> _Page text_:
START

White House budget request includes $45 million in additional DOGE funding


The Trump administration is seeking $45 million in funding for the Department of Government Efficiency next year, offering a hint of work to come even as Elon Musk steps back from the initiative. 

The administration’s budget request includes provisions for 150 DOGE employees, the majority of whom would be classified as reimbursable and funded by agencies. But an estimated $6 million would be set aside for compensation of the 30 employees directly paid from DOGE. 

The White House is asking for $10 million for a “software modernization initiative,” and an additional $35 million would come from agencies reimbursing DOGE for services, a setup that the U.S. Digital Service was using before President Donald Trump remade the organization into DOGE. That’s in addition to $22 million left over from this year.

So far, DOGE hasn’t garnered the $1 trillion in savings Musk promised when he came into the administration. Even so, it has tried to shutter entire agencies, helped lay off thousands of federal employees and worked with agencies to cancel government contracts.

END

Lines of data

START

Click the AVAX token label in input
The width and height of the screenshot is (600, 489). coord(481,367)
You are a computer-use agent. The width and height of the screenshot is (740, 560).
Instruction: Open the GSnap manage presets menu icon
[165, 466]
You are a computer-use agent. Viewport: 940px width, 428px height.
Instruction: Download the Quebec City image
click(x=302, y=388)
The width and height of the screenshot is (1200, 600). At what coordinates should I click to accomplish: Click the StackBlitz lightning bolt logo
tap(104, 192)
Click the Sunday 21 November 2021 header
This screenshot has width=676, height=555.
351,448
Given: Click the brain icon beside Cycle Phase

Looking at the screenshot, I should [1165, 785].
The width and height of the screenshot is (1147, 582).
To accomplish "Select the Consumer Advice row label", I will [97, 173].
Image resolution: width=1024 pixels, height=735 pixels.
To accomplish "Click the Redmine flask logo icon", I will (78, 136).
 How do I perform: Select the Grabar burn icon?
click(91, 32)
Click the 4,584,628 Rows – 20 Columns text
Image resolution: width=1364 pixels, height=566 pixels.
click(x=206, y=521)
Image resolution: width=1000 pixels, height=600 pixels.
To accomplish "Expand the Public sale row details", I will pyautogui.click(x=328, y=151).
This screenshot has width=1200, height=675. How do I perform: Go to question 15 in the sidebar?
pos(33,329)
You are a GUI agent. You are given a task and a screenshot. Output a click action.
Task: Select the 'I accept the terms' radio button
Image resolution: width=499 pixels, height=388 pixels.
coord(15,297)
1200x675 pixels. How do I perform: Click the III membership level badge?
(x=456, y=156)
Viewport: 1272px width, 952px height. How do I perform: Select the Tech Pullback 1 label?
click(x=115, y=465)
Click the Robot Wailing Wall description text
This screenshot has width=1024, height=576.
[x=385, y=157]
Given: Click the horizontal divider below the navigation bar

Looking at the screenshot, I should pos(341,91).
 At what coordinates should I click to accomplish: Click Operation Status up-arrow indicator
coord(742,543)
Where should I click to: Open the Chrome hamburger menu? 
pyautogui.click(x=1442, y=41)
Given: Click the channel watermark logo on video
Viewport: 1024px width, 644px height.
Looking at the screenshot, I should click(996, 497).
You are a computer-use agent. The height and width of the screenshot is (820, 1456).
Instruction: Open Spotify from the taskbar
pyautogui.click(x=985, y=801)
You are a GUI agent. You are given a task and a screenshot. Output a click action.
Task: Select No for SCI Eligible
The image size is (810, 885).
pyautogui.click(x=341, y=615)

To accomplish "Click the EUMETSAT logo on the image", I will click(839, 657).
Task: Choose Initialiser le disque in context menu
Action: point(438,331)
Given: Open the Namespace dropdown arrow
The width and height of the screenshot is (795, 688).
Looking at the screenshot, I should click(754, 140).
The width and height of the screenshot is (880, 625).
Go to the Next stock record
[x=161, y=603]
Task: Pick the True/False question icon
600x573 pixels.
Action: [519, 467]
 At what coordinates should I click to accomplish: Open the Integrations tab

END

> _Stated goal 1_: In the DOGE budget article, how much money is the White House requesting for the "software modernization initiative"?
> _Stated goal 2_: Write the next paragraph of the DOGE budget article.

> _Response 1_: $10 million.

> _Response 2_:
During a Friday press briefing marking the end of Musk’s stint as a time-limited “special government employee,” Trump praised the businessman for doing a “fantastic job.” He pointed to retirement modernization as an accomplishment of DOGE — although work to bring federal retirement processes online started years prior to this administration. 

Musk will stay involved with the effort moving forward, the president said. 

“Elon’s really not leaving. He’s going to be back and forth, I think,” said Trump, calling DOGE Musk’s “baby.”

Since January, DOGE’s efforts to gather data across the government have raised privacy and ethics concerns, especially given that Musk’s businesses have been on the receiving end of regulatory scrutiny. Some of Musk’s businesses, like SpaceX, are also government contractors.

Musk himself said Friday that he anticipated “continuing to be a friend and advisor to the president and continuing to support the DOGE team.”

The budget documents released last week point to DOGE’s work on technology and software, stating that DOGE “transforms Federal technology and software, driving unprecedented efficiency and productivity.”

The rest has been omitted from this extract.